Set down exactly the lines below, starting at the one that contains "USM (248, 15)" and ending at the one that contains "Distributor, Rebuilt (139, 215)", with both of those lines included and nothing else.

....

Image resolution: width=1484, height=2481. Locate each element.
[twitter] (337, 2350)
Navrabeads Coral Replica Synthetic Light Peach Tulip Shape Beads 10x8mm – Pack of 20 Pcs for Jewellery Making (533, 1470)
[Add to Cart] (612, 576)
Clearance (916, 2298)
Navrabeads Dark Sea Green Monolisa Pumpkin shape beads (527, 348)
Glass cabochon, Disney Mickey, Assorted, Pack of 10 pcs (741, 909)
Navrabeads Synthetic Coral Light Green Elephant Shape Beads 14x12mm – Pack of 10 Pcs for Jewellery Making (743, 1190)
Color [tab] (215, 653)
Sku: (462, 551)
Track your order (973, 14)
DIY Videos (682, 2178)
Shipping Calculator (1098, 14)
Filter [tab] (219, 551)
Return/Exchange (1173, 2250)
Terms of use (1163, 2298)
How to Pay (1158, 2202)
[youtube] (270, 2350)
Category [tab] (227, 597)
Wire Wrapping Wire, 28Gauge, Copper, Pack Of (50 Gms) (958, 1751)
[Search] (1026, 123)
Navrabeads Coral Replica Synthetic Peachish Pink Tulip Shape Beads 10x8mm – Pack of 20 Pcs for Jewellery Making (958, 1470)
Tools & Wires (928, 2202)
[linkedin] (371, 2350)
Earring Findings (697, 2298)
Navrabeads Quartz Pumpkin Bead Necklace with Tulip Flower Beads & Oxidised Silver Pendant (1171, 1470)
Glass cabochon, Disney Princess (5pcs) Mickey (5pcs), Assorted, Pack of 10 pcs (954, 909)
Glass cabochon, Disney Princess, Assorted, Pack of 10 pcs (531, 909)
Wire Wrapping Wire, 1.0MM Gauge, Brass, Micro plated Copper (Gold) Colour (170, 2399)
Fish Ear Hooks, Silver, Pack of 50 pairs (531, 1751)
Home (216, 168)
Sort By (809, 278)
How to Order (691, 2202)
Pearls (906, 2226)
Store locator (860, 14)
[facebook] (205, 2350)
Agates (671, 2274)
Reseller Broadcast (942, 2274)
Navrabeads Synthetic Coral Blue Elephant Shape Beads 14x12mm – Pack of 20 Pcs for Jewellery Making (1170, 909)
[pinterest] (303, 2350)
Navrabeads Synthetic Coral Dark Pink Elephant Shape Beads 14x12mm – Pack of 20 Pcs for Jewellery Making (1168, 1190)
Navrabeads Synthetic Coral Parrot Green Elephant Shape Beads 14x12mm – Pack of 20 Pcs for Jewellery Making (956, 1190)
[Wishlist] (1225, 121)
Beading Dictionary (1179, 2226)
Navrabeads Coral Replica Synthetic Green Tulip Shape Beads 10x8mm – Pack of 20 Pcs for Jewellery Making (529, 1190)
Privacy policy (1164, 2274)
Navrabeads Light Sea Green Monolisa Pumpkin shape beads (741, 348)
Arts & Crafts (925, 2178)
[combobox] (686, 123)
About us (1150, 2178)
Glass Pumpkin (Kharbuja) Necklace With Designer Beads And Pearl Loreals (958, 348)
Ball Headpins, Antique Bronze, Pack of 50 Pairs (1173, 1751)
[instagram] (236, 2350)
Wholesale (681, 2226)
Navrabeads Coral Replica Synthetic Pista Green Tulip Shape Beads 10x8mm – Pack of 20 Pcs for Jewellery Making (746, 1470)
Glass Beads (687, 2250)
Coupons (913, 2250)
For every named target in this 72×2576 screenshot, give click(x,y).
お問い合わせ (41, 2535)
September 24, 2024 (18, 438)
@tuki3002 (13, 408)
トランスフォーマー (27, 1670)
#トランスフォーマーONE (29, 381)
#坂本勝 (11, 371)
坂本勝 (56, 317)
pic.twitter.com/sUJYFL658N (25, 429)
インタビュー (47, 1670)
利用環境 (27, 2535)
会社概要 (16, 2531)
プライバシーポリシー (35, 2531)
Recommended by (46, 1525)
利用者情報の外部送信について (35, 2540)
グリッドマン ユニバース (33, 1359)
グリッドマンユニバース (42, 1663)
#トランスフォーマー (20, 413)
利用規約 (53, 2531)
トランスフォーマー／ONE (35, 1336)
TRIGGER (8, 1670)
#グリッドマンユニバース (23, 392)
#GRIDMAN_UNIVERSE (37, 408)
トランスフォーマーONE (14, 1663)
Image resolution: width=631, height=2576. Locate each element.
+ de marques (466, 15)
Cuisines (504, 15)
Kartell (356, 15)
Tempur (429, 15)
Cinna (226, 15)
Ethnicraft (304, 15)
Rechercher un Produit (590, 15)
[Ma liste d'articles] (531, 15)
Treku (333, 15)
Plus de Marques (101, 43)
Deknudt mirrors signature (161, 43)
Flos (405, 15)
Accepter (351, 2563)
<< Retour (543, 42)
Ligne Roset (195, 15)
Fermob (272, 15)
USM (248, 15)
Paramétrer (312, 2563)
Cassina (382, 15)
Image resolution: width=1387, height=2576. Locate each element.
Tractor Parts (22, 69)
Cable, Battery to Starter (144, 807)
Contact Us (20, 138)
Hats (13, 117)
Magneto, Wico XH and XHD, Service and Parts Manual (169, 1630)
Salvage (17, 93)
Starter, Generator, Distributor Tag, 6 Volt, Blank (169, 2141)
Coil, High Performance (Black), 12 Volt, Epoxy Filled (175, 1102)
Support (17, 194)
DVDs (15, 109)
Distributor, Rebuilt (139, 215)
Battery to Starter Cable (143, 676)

....

**ANSWER SPACE:**
USM (248, 15)
Paramétrer (312, 2563)
Cassina (382, 15)
Image resolution: width=1387, height=2576. Locate each element.
Tractor Parts (22, 69)
Cable, Battery to Starter (144, 807)
Contact Us (20, 138)
Hats (13, 117)
Magneto, Wico XH and XHD, Service and Parts Manual (169, 1630)
Salvage (17, 93)
Starter, Generator, Distributor Tag, 6 Volt, Blank (169, 2141)
Coil, High Performance (Black), 12 Volt, Epoxy Filled (175, 1102)
Support (17, 194)
DVDs (15, 109)
Distributor, Rebuilt (139, 215)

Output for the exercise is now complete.